TASK DIRECTIONS:
Copy the records below word for word, from the line containing "Select the 232 AMPS cell" down to the line containing "Action: click(x=49, y=174)", including both of those lines. Leave the pictures out.

SUPPLIED MATERIAL:
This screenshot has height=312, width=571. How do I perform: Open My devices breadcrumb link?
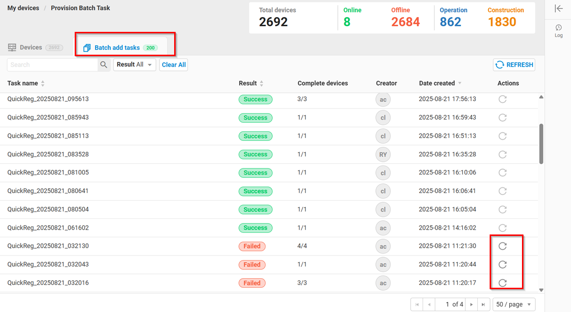[x=23, y=8]
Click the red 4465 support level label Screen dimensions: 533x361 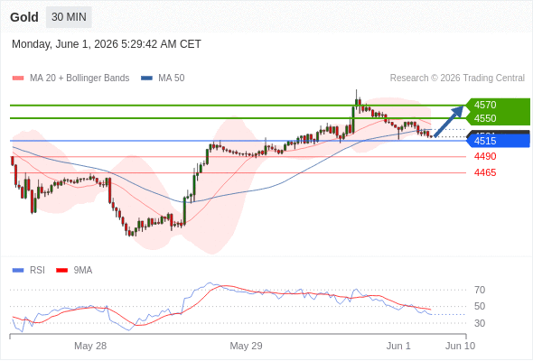485,173
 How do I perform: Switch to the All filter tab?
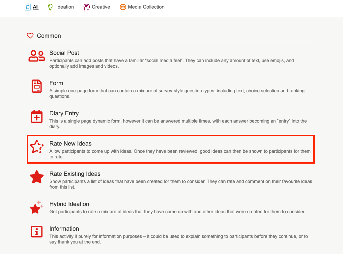pyautogui.click(x=36, y=7)
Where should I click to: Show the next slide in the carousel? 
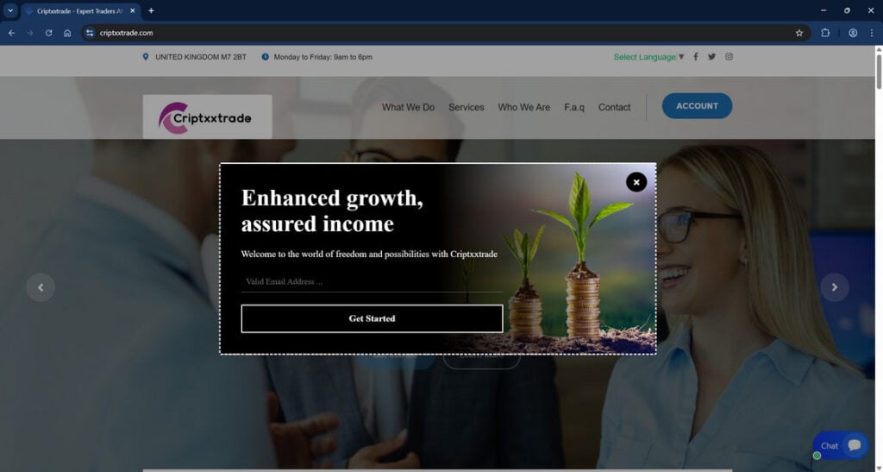pos(835,287)
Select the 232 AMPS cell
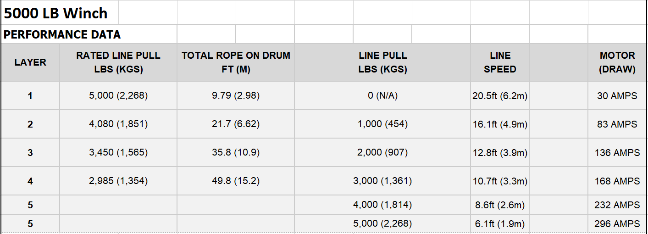Image resolution: width=648 pixels, height=234 pixels. click(x=617, y=205)
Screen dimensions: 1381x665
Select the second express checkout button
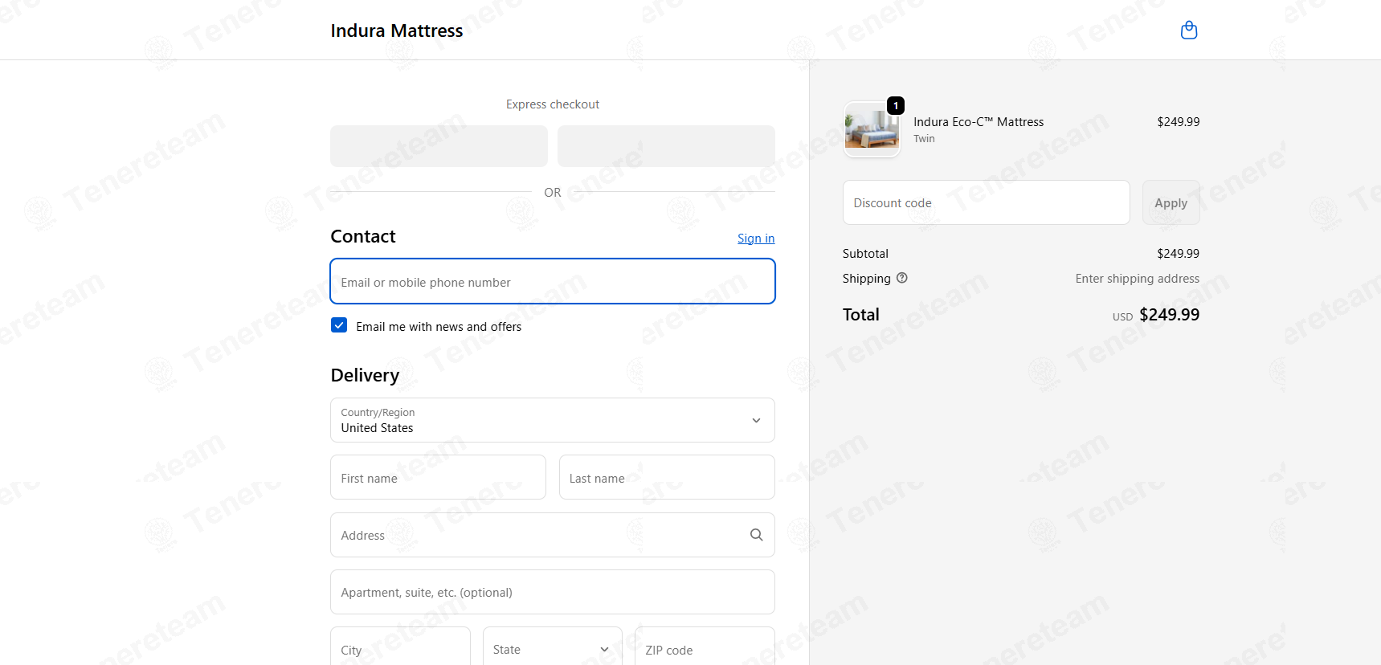pos(666,146)
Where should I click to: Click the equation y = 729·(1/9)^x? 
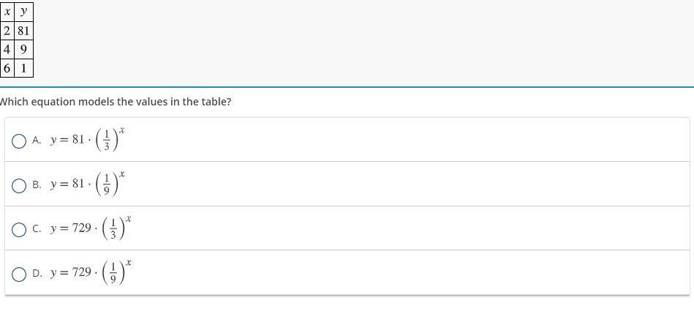(91, 273)
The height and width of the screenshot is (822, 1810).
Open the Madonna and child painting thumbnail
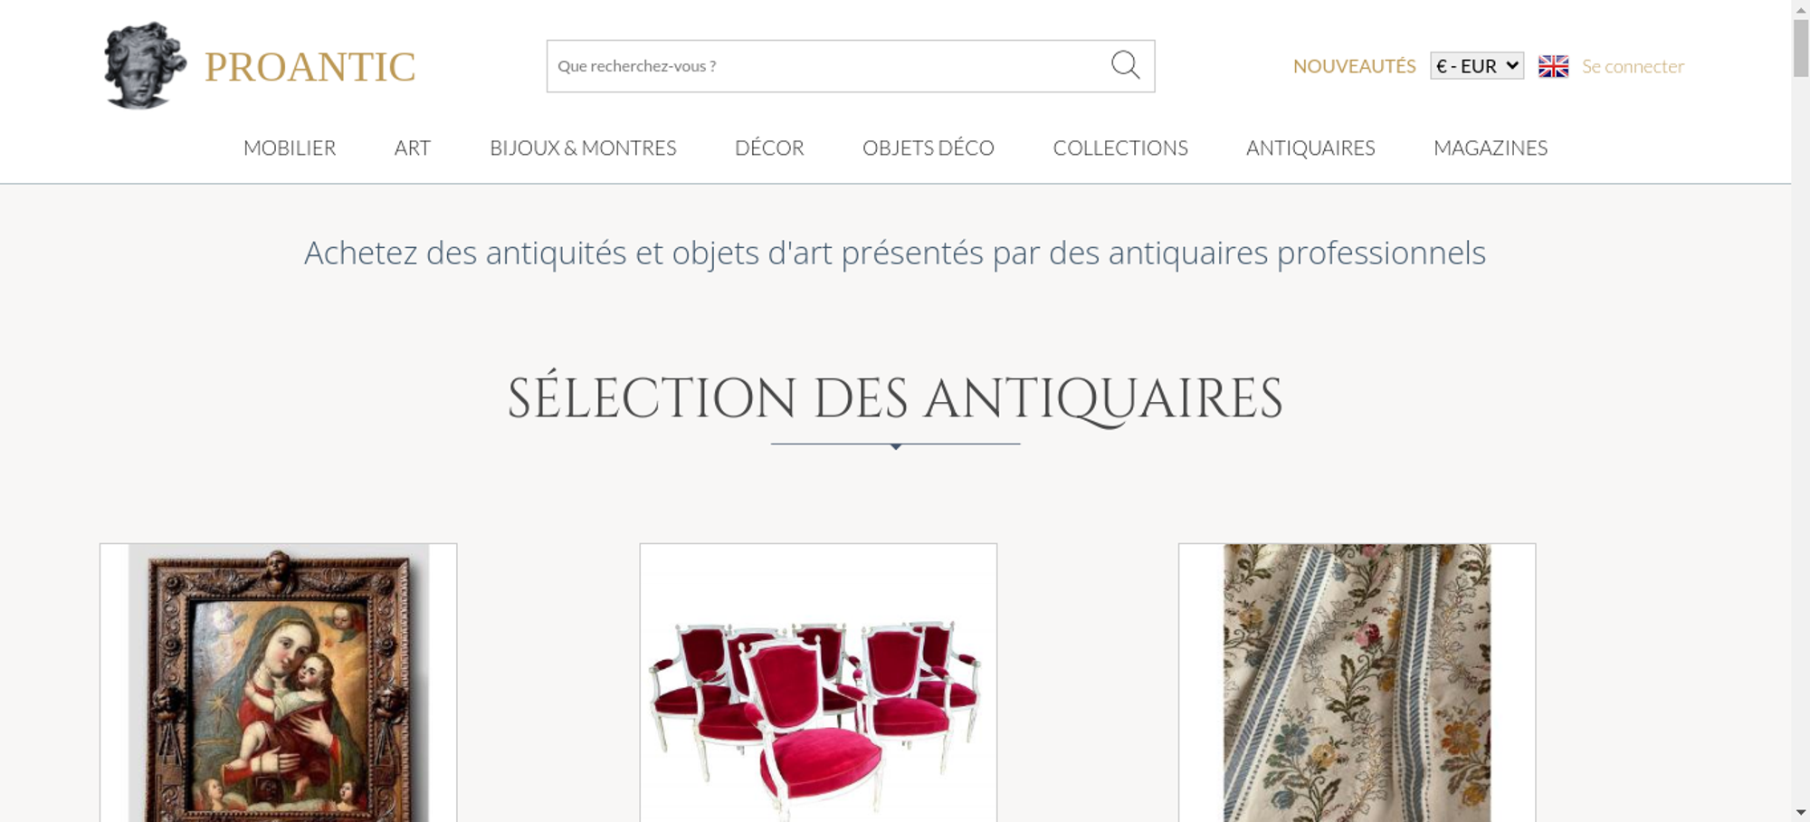pyautogui.click(x=279, y=683)
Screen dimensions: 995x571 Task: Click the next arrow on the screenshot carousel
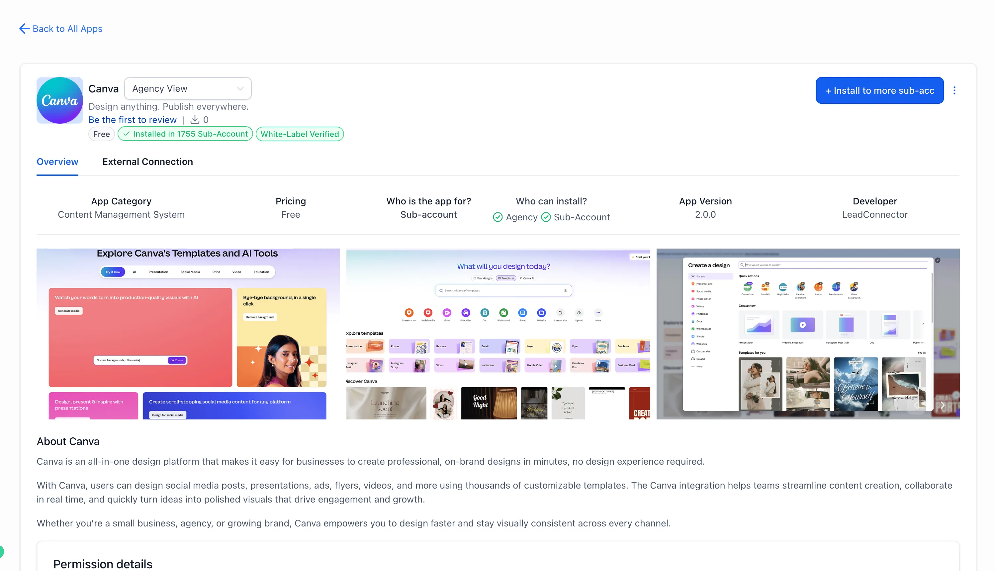(942, 405)
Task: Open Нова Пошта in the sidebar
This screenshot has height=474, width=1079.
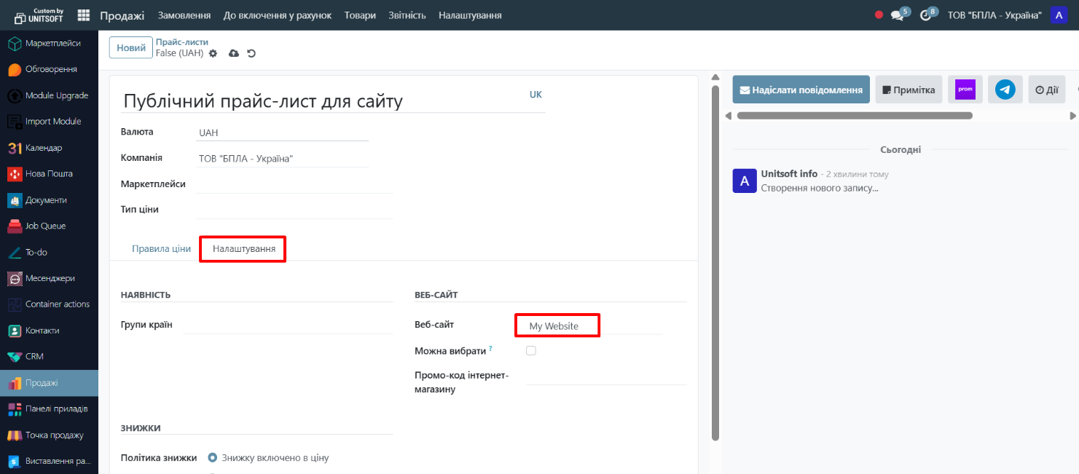Action: click(x=49, y=174)
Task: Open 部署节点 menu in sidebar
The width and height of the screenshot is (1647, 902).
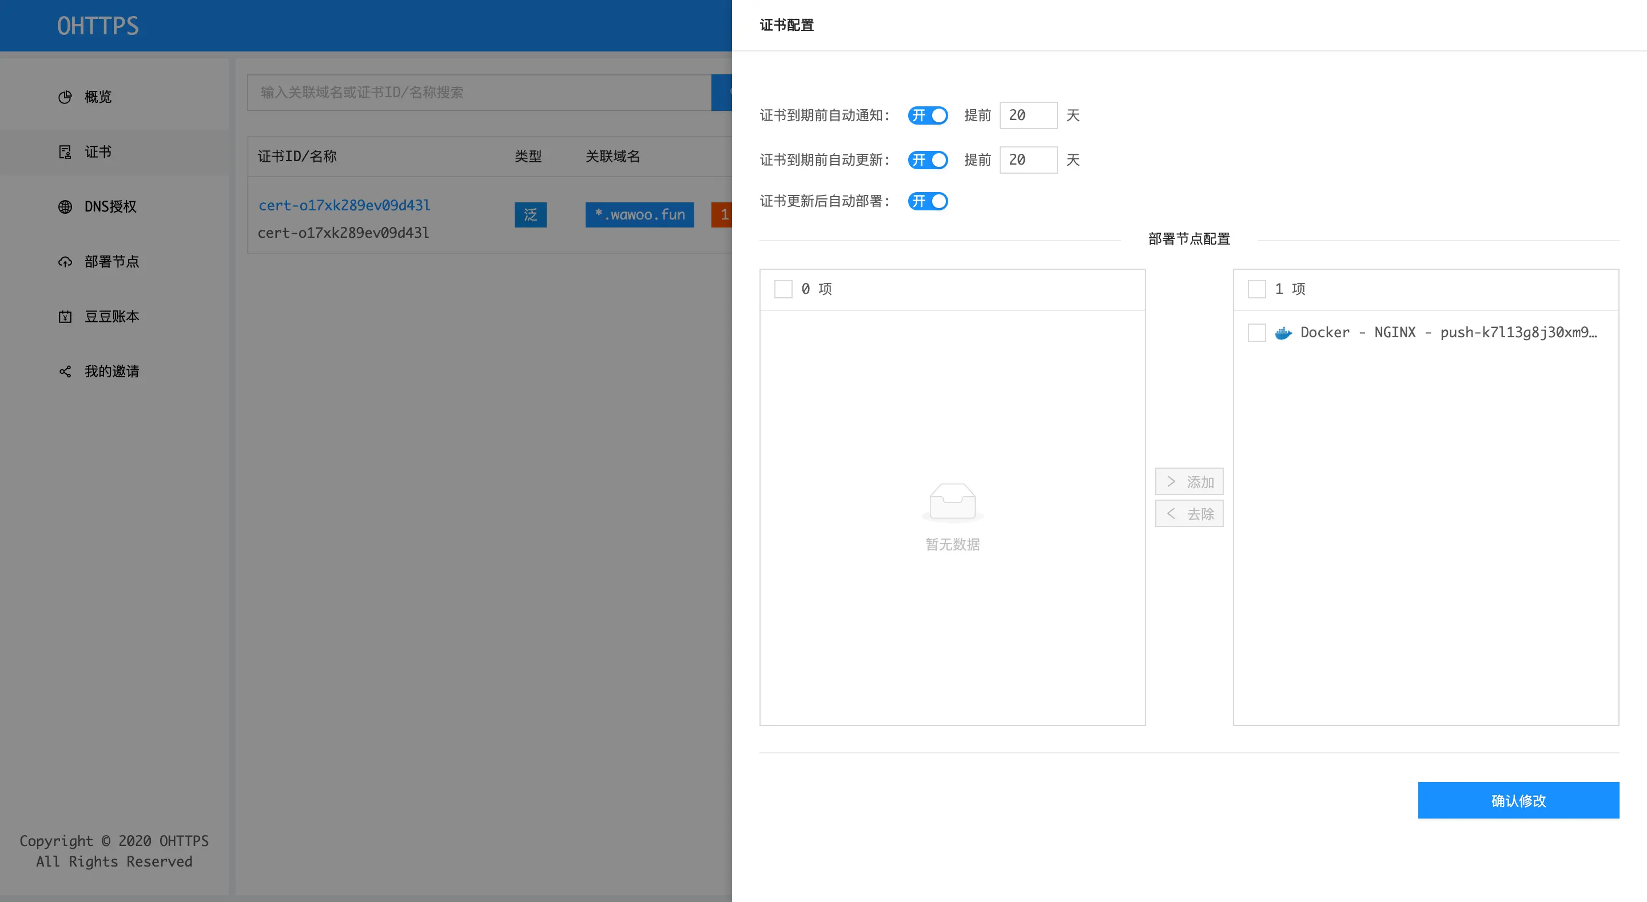Action: [112, 261]
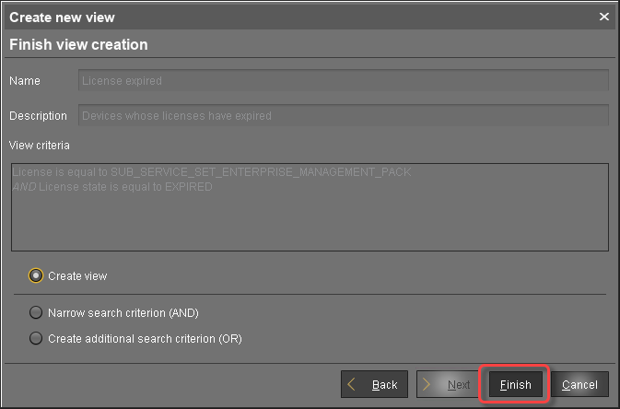Image resolution: width=620 pixels, height=409 pixels.
Task: Cancel the view creation
Action: 579,384
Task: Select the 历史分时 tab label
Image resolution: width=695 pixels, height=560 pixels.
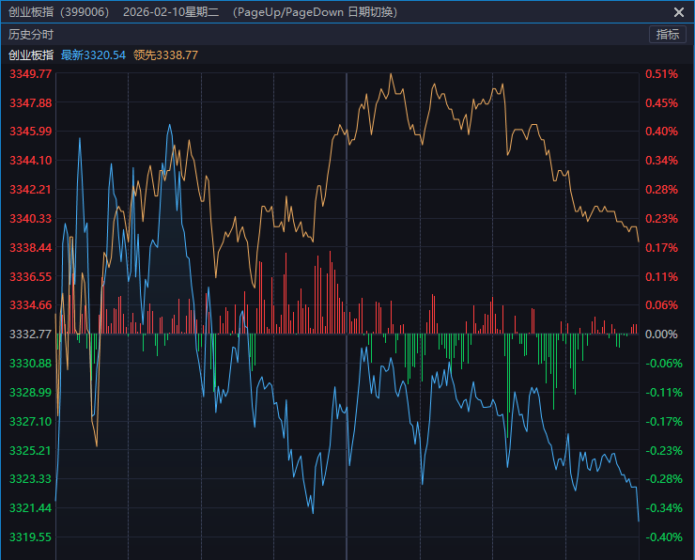Action: coord(31,34)
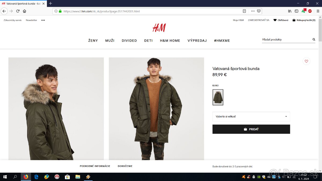The height and width of the screenshot is (181, 322).
Task: Click the Hľadať produkty search field
Action: [286, 39]
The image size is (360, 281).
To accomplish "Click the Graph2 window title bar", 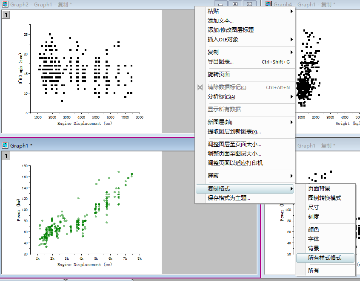I will [x=106, y=4].
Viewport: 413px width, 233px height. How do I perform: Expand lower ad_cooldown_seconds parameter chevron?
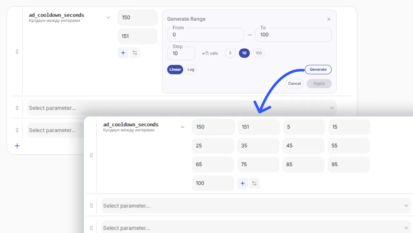click(183, 127)
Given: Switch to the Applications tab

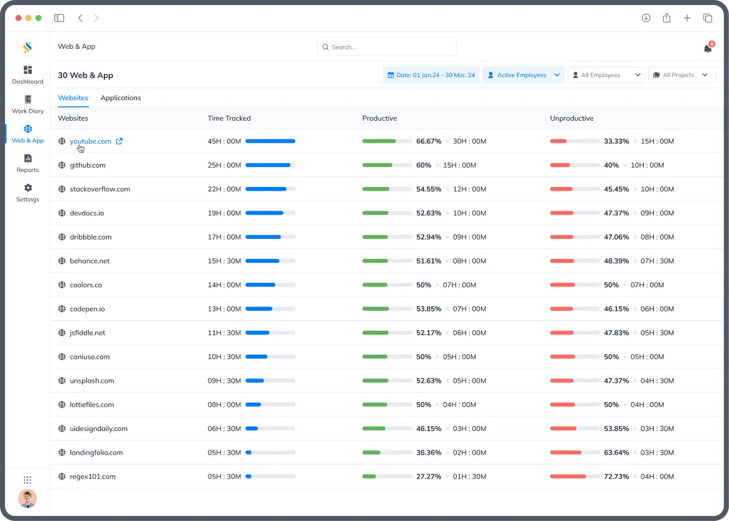Looking at the screenshot, I should point(121,98).
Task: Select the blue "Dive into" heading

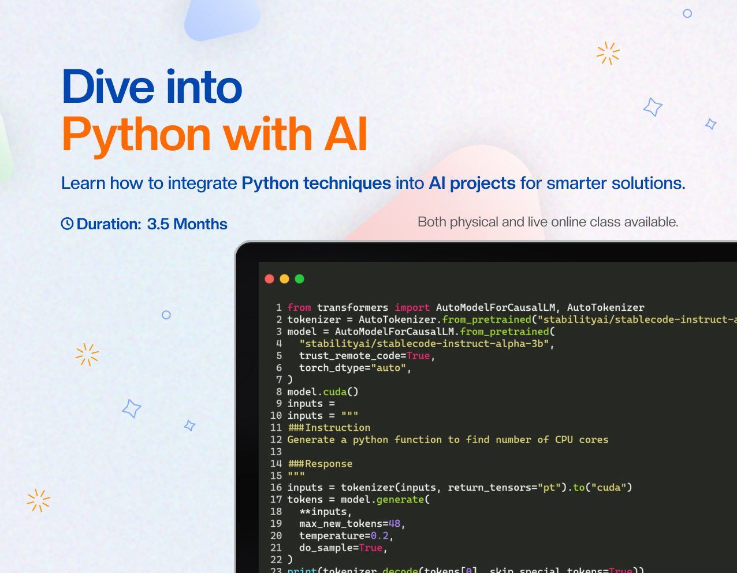Action: [152, 87]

WRITTEN ANSWER:
Select the 232 AMPS cell
Image resolution: width=648 pixels, height=234 pixels. click(x=617, y=205)
Screen dimensions: 1381x665
Select the second express checkout button
pos(666,146)
Where should I click to: Click the equation y = 729·(1/9)^x? 
(91, 273)
The height and width of the screenshot is (822, 1810).
Open the Madonna and child painting thumbnail
pyautogui.click(x=279, y=683)
Screen dimensions: 995x571 Task: Click the next arrow on the screenshot carousel
(942, 405)
Task: Open Нова Пошта in the sidebar
This screenshot has height=474, width=1079.
Action: click(x=49, y=174)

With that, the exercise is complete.